▶ **EXCERPT**:
By Thursday morning, those hopes had deflated. Andino, who earns $8.75 an hour, the minimum wage in New York state, quickly learned that McDonald’s was only offering $1 an hour more than that. And the pay increase was only for employees of company-owned stores, not for employees such as Andino who worked at McDonald’s franchises.

But that did not stop Andino from feeling encouraged by the news. By 11 a.m. that day, she was demonstrating in Midtown Manhattan with dozens of other fast-food workers for better pay. The employees derided McDonald’s offer as too little money for too few employees, but they hailed the overture as proof that their protests were finally bearing fruit.

“We’re making progress,” said Andino, 20, who like many other workers continued to press McDonald’s and other retailers to increase wages to $15 an hour. “If we continue fighting, we’re going to end up winning.”

She might just be right. Over the past few months, one big-name company after another has announced pay increases for low-wage employees. The worker protests, coupled with a tighter job market, are changing the national conversation on wages.

In February, Wal-Mart, the nation’s largest private employer, announced that it would increase the hourly pay for a half-million employees to $9 an hour starting this month and to at least $10 by February. The week after Wal-Mart’s announcement, the owner of T.J.Maxx, Marshalls and HomeGoods stores promised to increase pay to at least $9 an hour in June. (The federal minimum wage is $7.25 an hour.)

Last month, Target joined the movement, promising at least $9 an hour for its workers. Last week, it was McDonald’s turn.

McDonald’s pledged to increase wages in its company-owned restaurants to at least $1 over local minimum wages around the country to an average of $9.90 an hour by July 1. The average will increase to more than $10 an hour in 2016. The company will also provide paid personal leave for employees who have worked for McDonald’s for more than a year and help pay the cost of college tuition and online classes that count toward high school diplomas. (The tuition assistance will also be offered to workers at McDonald’s franchises.)

Steve Easterbrook, the company’s chief executive, described it as “a comprehensive benefits package” for “the people who bring our brand to life for customers every day.”

But the raises would benefit only the 90,000 workers in the restaurants that McDonald’s owns and operates. The 750,000 employees who work for franchises around the country — workers like Andino — will see no increase in pay. (McDonald’s argues that it is not responsible for pay and other labor practices at its franchises. Last year, the general counsel of the National Labor Relations Board found otherwise, ruling that McDonald’s is a “joint employer” of franchise workers.)

And even those employees who work for company-owned restaurants may see little change in their paychecks. Consider Ashley Wiley, who works for a company-owned McDonald’s in Queens.

She earns $9.19 an hour. Under the new plan, her hourly pay will jump 56 cents.

“It’s not making a difference in my life at all,” said Wiley, 26, who relies on food stamps and Medicaid to help support her three sons.

That is why she and Andino plan to join thousands of other fast-food and retail workers on April 15 to press for a $15 hourly wage. Organizers predict that the fast-food strikes and protests, which started in New York 2 1/2 years ago, will draw more than 60,000 people in 200 cities nationwide that day.

These workers want real living wages and full-time jobs, which are still hard to come by. The average weekly hours of private-sector employees, which fell sharply during the Great Recession, are still falling in New York City, even in the midst of strong economic expansion, according to the Independent Budget Office.

Andino, who works in the kitchen at a McDonald’s franchise in Brooklyn, would love to work full time. But she is typically scheduled for only 20 to 25 hours a week, which often means less than $200 in take-home pay.

It is not nearly enough to cover the $857 monthly rent for the single room she shares with her son, or to pay for the babysitter, the groceries, the phone bill and her bus pass. So she puts off paying some bills and borrows money from family to pay others.

And she cheers herself with the hope that big changes — and real raises — are on the horizon.

▶ **PROVIDED MATERIAL**:
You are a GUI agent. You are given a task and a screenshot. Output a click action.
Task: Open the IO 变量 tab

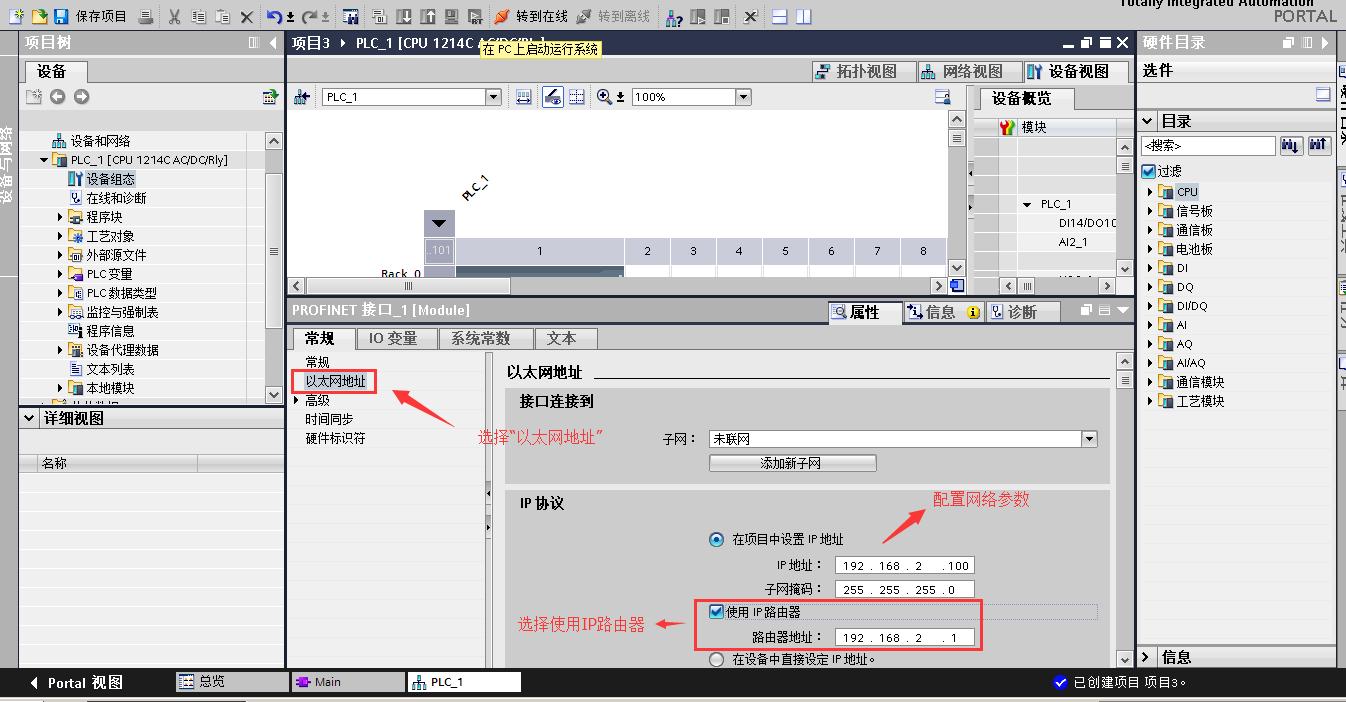tap(396, 338)
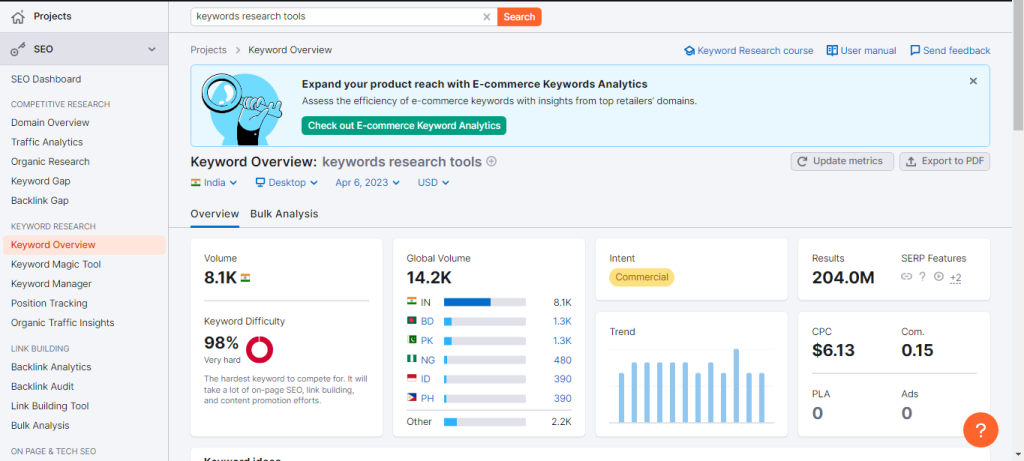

▶ **REQUIRED ACTIONS**:
(A) Return the part of the wage article that opens with the words containing "In February, Wal-Mart, the" and closes with "is $7.25 an hour.)".
(B) List the expenses that the wage article says Andino's pay is not enough to cover.
(C) Answer these questions from the wage article:
(i) What hourly wage does Andino earn?
(ii) How many workers in the restaurants McDonald's owns and operates would benefit from the raises?
(iii) On what date do Wiley and Andino plan to join other workers to press for a $15 hourly wage?
The material above is separate from the wage article.

▶ **EXPECTED RESULTS**:
(A)
In February, Wal-Mart, the nation’s largest private employer, announced that it would increase the hourly pay for a half-million employees to $9 an hour starting this month and to at least $10 by February. The week after Wal-Mart’s announcement, the owner of T.J.Maxx, Marshalls and HomeGoods stores promised to increase pay to at least $9 an hour in June. (The federal minimum wage is $7.25 an hour.)

(B)
The $857 monthly rent for the single room she shares with her son
The babysitter
The groceries
The phone bill
Her bus pass

(C)
(i) $8.75 an hour
(ii) 90,000
(iii) April 15